O Paraná emerge como um novo foco de interesse estratégico para grandes bancos nacionais, impulsionado pelo notável crescimento das pequenas e médias empresas no estado. Enquanto o Produto Interno Bruto brasileiro apresenta projeções modestas – segundo a Gazeta do Povo, estima-se avanços de apenas 1,9% em 2026 –, as PMEs paranaenses têm demonstrado um desempenho financeiro expressivo, com movimentações superiores à inflação e um volume crescente atingindo R$371 bilhões. Essa situação tem despertado o interesse da instituição financeira Itaú, tradicionalmente ligada aos mercados de Rio-São Paulo, que busca capitalizar essa dinâmica regional.
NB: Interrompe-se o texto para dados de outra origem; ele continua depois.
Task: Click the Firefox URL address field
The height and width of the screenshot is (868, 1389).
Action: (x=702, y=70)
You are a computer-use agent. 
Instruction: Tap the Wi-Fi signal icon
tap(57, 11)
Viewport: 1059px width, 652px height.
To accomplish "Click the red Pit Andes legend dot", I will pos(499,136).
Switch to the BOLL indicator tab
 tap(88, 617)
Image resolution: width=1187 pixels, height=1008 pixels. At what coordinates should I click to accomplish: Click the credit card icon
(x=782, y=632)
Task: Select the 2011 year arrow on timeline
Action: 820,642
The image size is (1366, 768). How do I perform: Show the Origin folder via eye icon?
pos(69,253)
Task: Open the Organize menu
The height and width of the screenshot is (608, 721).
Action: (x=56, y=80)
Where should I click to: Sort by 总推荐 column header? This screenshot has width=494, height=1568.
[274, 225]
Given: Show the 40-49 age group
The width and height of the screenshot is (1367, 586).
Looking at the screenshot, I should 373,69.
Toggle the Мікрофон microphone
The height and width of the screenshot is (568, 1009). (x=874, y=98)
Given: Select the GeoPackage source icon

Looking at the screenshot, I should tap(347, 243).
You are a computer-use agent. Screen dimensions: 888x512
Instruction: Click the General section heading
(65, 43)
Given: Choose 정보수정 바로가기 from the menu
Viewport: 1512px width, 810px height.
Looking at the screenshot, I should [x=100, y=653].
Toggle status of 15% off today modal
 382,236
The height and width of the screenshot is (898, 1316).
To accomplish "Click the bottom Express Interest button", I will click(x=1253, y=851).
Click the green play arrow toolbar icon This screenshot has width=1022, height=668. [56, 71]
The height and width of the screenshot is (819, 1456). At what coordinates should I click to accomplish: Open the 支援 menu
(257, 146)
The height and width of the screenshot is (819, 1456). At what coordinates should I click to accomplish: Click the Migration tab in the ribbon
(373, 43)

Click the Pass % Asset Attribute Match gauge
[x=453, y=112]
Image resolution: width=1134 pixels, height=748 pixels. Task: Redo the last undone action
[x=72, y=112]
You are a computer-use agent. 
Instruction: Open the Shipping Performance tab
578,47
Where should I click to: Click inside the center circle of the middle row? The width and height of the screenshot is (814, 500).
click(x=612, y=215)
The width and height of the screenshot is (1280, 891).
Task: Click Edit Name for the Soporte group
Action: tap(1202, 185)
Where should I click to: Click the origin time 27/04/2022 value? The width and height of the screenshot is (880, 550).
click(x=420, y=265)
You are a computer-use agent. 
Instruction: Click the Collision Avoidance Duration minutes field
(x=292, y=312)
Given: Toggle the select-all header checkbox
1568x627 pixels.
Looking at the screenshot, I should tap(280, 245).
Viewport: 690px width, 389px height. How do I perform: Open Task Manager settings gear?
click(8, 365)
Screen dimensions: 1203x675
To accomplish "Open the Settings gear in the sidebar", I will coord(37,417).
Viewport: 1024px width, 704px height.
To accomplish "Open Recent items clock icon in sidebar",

A estratégia adotada pelo banco é clara: expandir sua presença no interior do Paraná para aproveitar a resiliência e os altos retornos oferecidos pelas PMEs locais – como evidenciado pela recente abertura de escritórios em cidades estratégicas como Londrina, Maringá e Ponta Grossa. Segundo o diretor do Itaú Empresas, Bruno Machado, essa iniciativa se justifica pelo “apetite” dos empresários paranaenses, que reagem prontamente a incentivos econômicos e possuem um histórico comprovado de capacidade de recuperação diante das adversidades. A força da economia local reside principalmente no setor varejista (27,5% da carteira do Itaú em 2025), caracterizado por empresas com foco na qualidade dos produtos que oferecem – fator determinante para atrair uma clientela exigente e bem-sucedida.
Contudo, o crescimento acelerado das PMEs paranaenses expõe um risco latente: a falta de planejamento financeiro. A necessidade urgente de triplicar a produção em resposta à demanda crescente implica na compra imediata de matéria-prima – muitas vezes com prazos de pagamento curtos –, gerando uma lacuna financeira que, se não for suprida por linhas de crédito ágil, pode levar ao desmantelamento do negócio. O “descasamento de prazos”, como é chamado esse período sem dinheiro em caixa (geralmente dois meses), representa um perigo para o pequeno empresário, condenando-o a vender seus ativos prematuramente para cobrir suas dívidas.
Diante desse cenário, o papel dos bancos se distancia da simples concessão de crédito e assume uma função estratégica: orientar os empreendedores sobre o tamanho ideal do financiamento e o momento preciso para utilizá-lo – um imperativo que permite transformar a empolgação com novos contratos em crescimento real. Um estudo recente encomendado pelo Itaú pela Fundação Getulio Vargas (FGV) revelou que PMEs parceiras de assessoria financeira exibem uma taxa de sobrevivência 27,8% superior à média do mercado e apresentam um potencial diversificado e expansivo 24,5% maior após cinco anos.